Required action> Which lines run from the one containing "This screenshot has height=499, width=697." through the last line of the records? Copy them exactly, leaving pictures out.

Extracted information>
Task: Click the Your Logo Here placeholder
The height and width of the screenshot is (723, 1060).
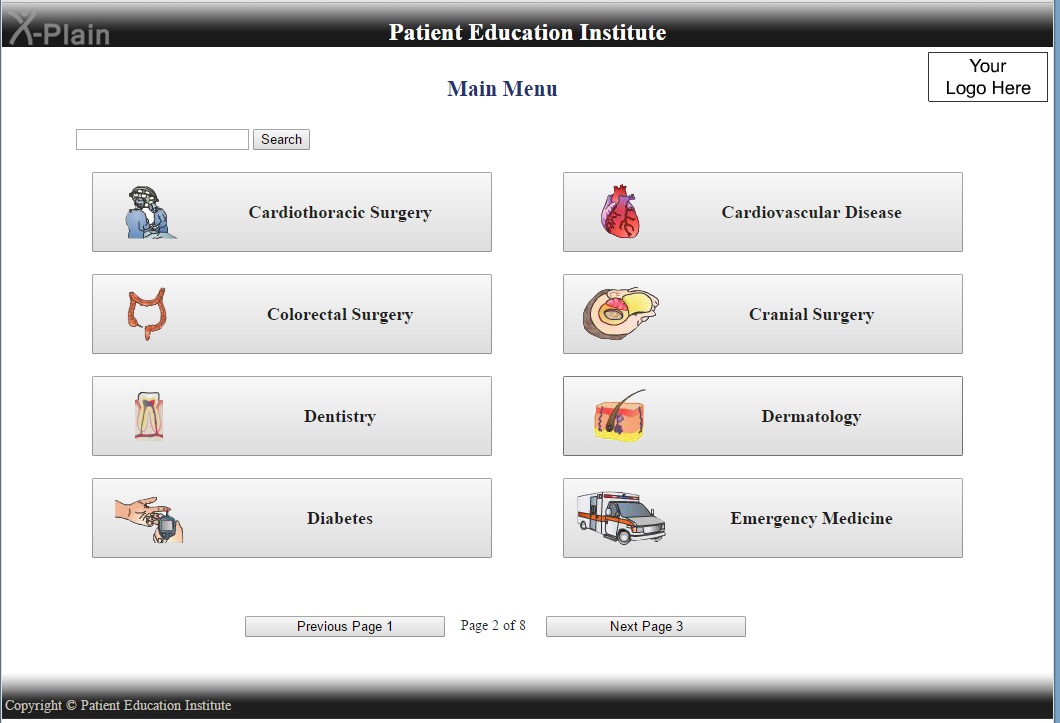Action: (x=987, y=77)
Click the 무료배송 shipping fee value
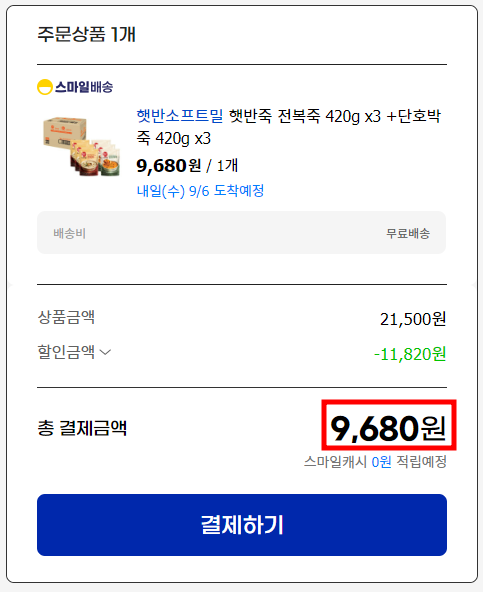This screenshot has height=592, width=483. pos(408,233)

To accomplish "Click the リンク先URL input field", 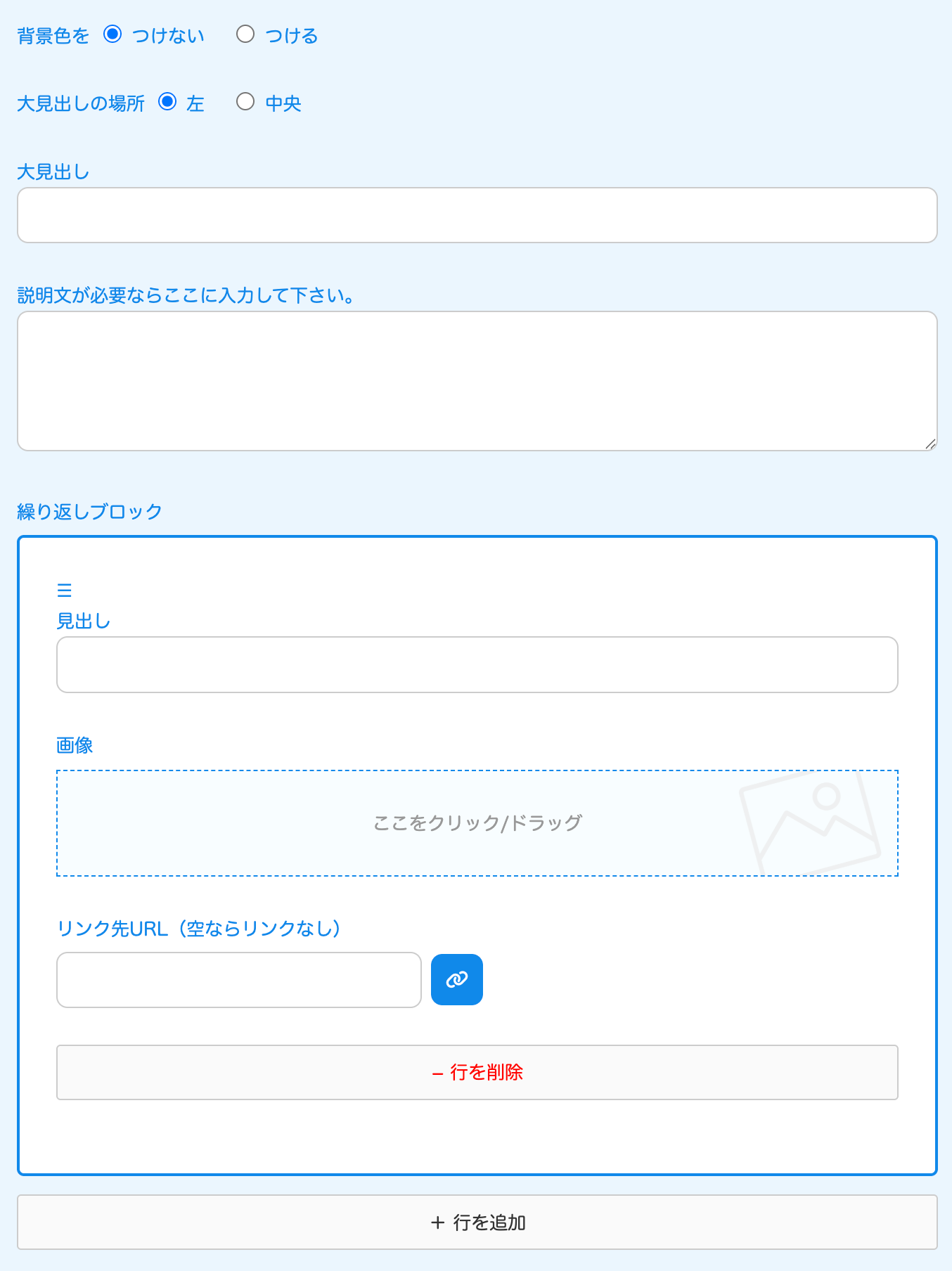I will click(238, 979).
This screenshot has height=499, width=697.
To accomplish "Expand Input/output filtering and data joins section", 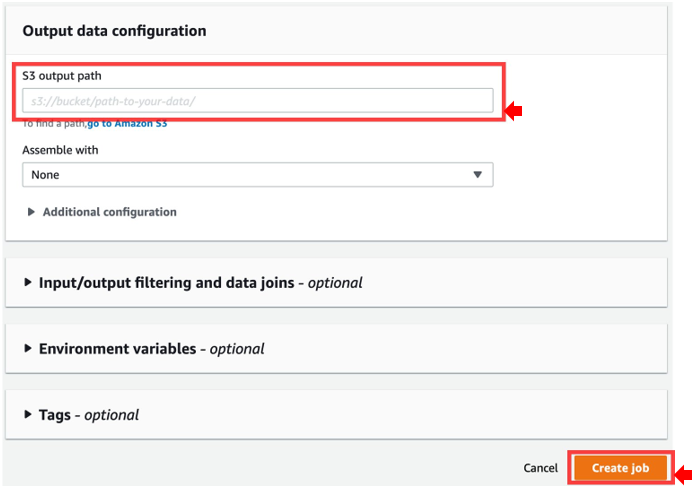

Completed exercise>
This screenshot has height=499, width=697.
To accomplish "Expand Input/output filtering and data joins section", 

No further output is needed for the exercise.